The input —
● ● ●
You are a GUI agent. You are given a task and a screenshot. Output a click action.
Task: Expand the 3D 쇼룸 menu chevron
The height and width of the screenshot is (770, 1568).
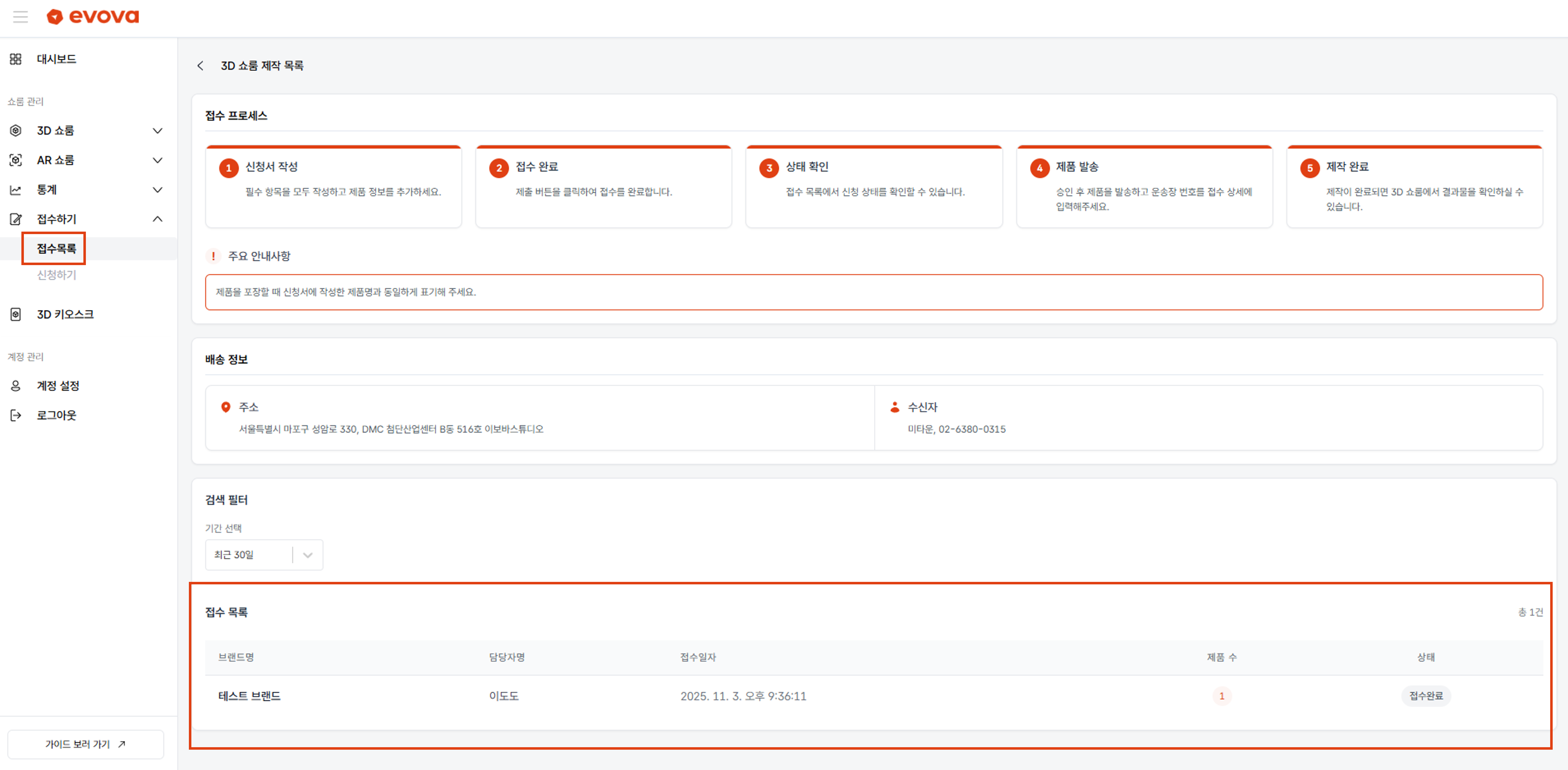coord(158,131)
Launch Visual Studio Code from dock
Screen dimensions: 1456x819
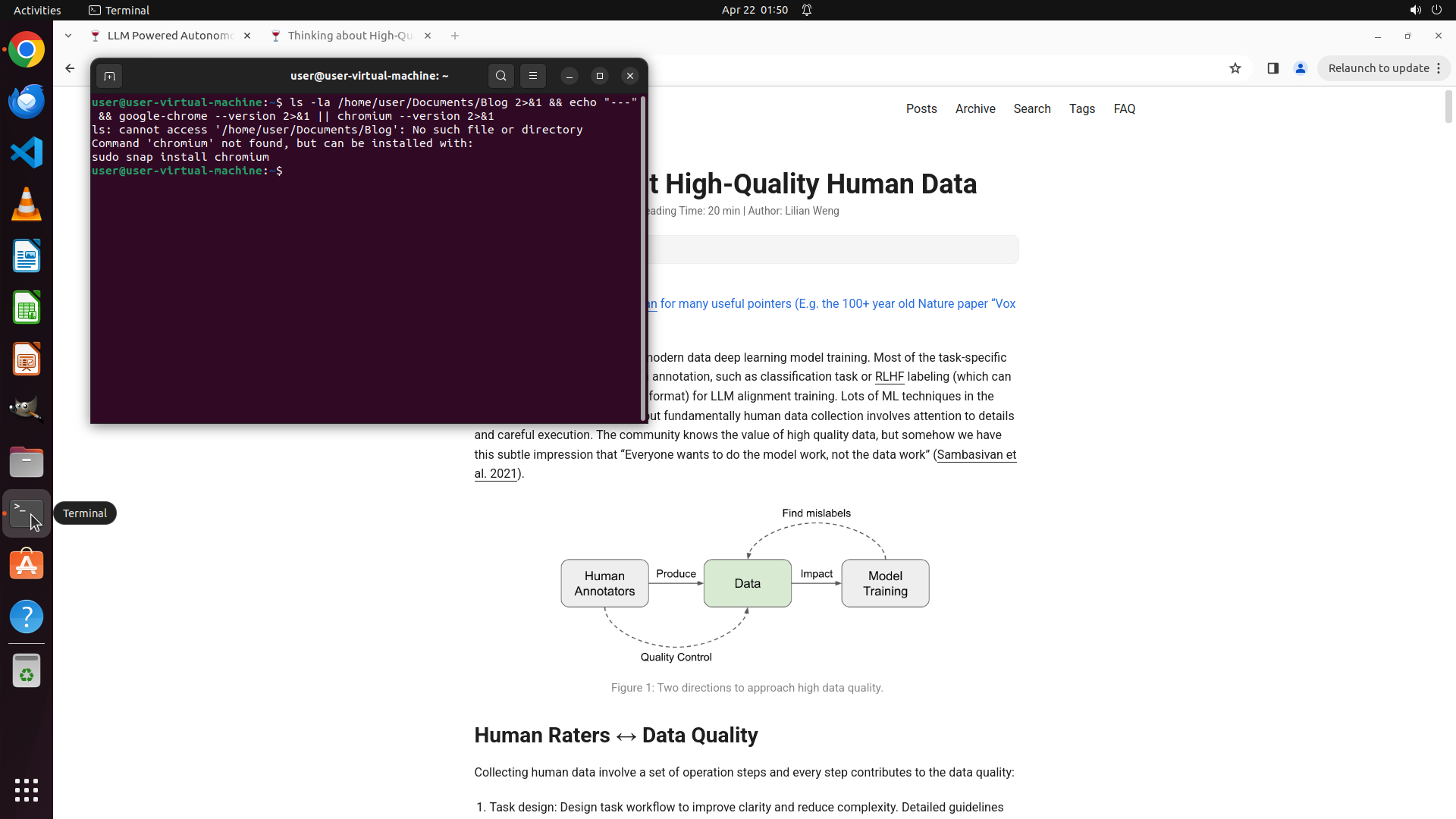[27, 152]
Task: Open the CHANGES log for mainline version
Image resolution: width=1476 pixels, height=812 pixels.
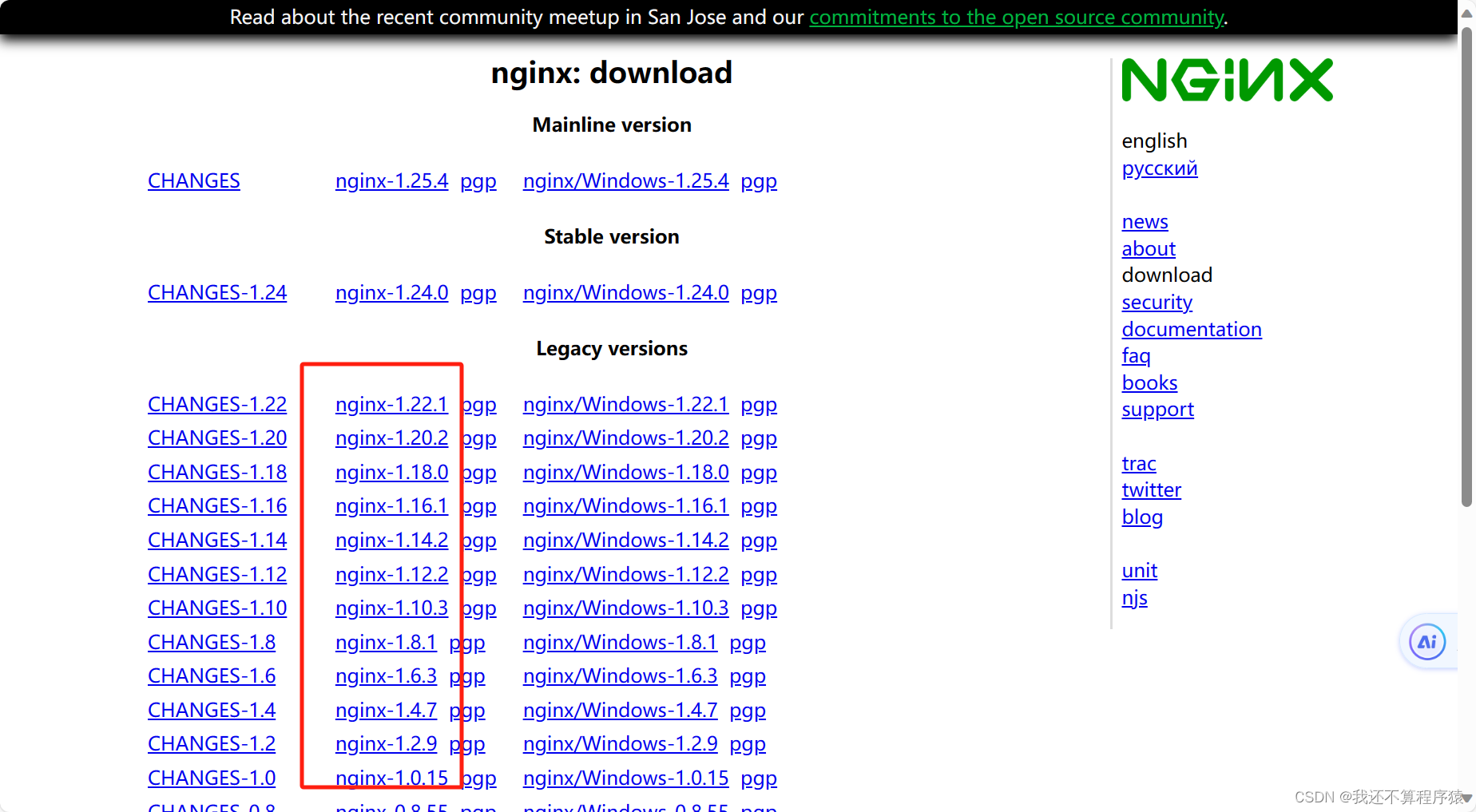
● ● ●
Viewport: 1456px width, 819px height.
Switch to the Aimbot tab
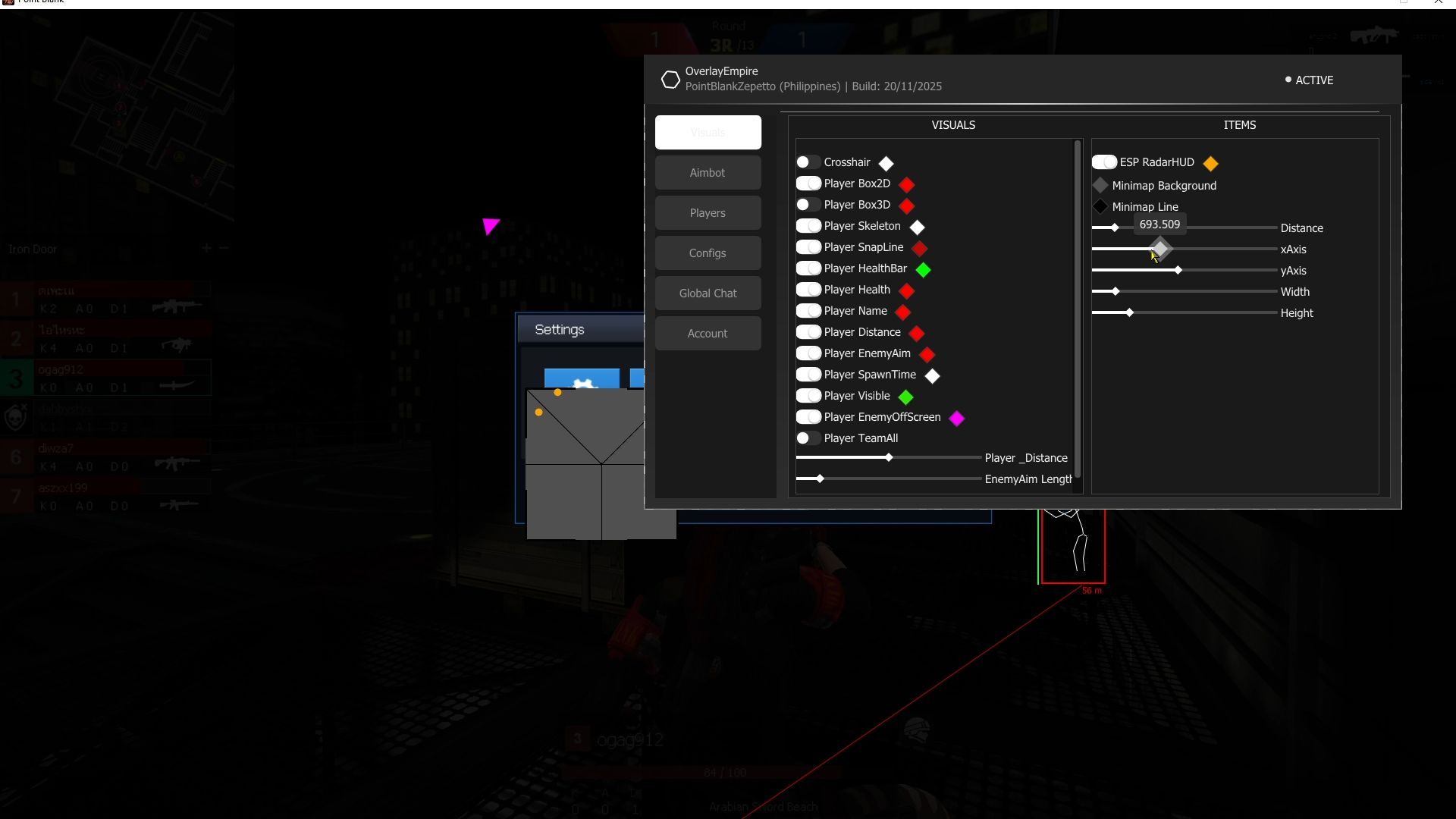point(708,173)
● ● ●
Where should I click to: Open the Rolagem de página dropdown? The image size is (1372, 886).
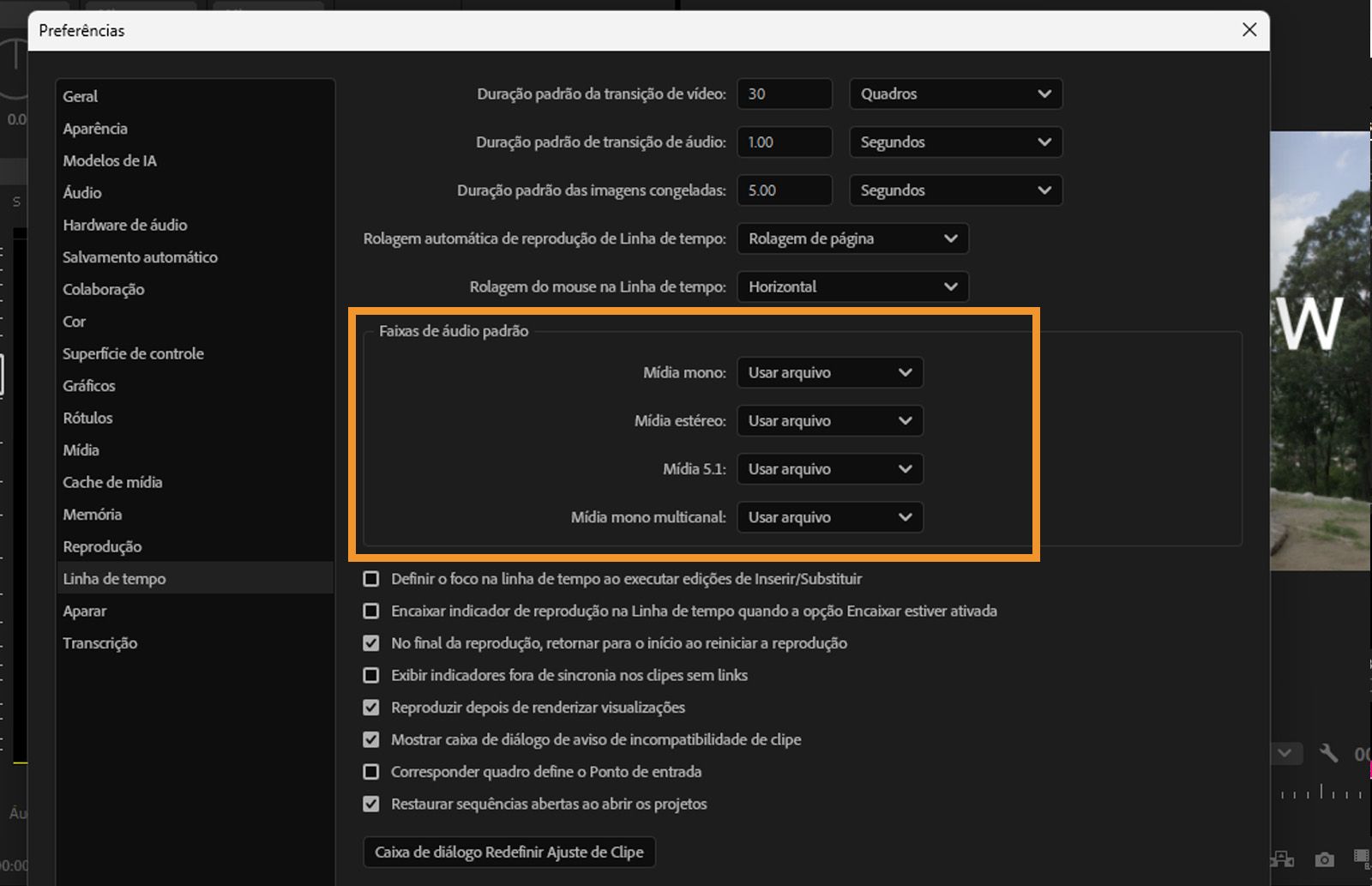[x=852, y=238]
● ● ●
What is needed —
Using the data above, transcribe exactly the lines between those containing "You are a GUI" and "Image resolution: width=1476", inclusive, and leave every picture behind.

Written response —
You are a GUI agent. You are given a task and a screenshot. Output a click action.
Task: Expand the 3D 쇼룸 menu chevron
The height and width of the screenshot is (770, 1568).
coord(158,131)
Launch Visual Studio Code from dock
Screen dimensions: 1456x819
[27, 152]
Task: Open the CHANGES log for mainline version
Image resolution: width=1476 pixels, height=812 pixels.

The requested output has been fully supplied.